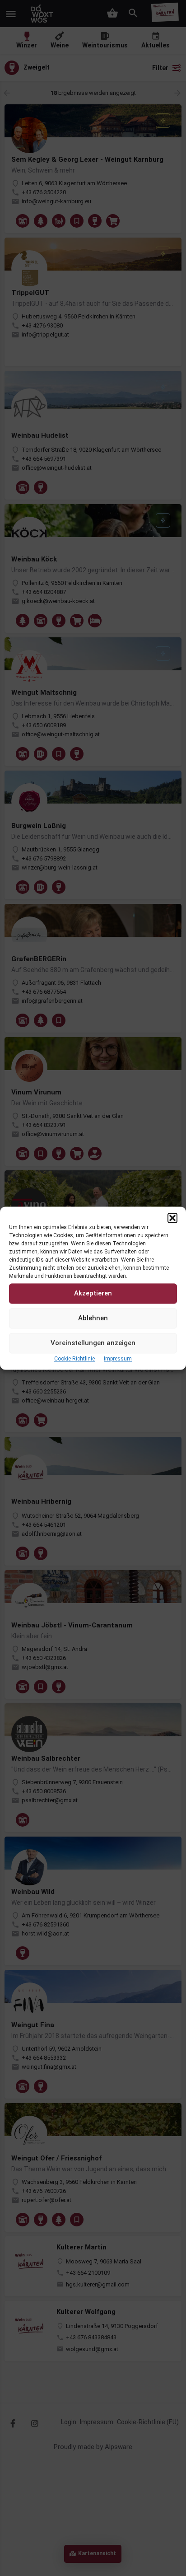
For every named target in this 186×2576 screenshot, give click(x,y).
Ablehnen (93, 1318)
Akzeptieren (93, 1293)
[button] (172, 1217)
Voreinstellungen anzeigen (93, 1343)
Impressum (118, 1359)
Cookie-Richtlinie (74, 1359)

Exercise: Would you output the data above exactly as written, but with no images?

Solution to the problem:
For every named target in this 186×2576 screenshot, give click(x,y).
Ablehnen (93, 1318)
Akzeptieren (93, 1293)
[button] (172, 1217)
Voreinstellungen anzeigen (93, 1343)
Impressum (118, 1359)
Cookie-Richtlinie (74, 1359)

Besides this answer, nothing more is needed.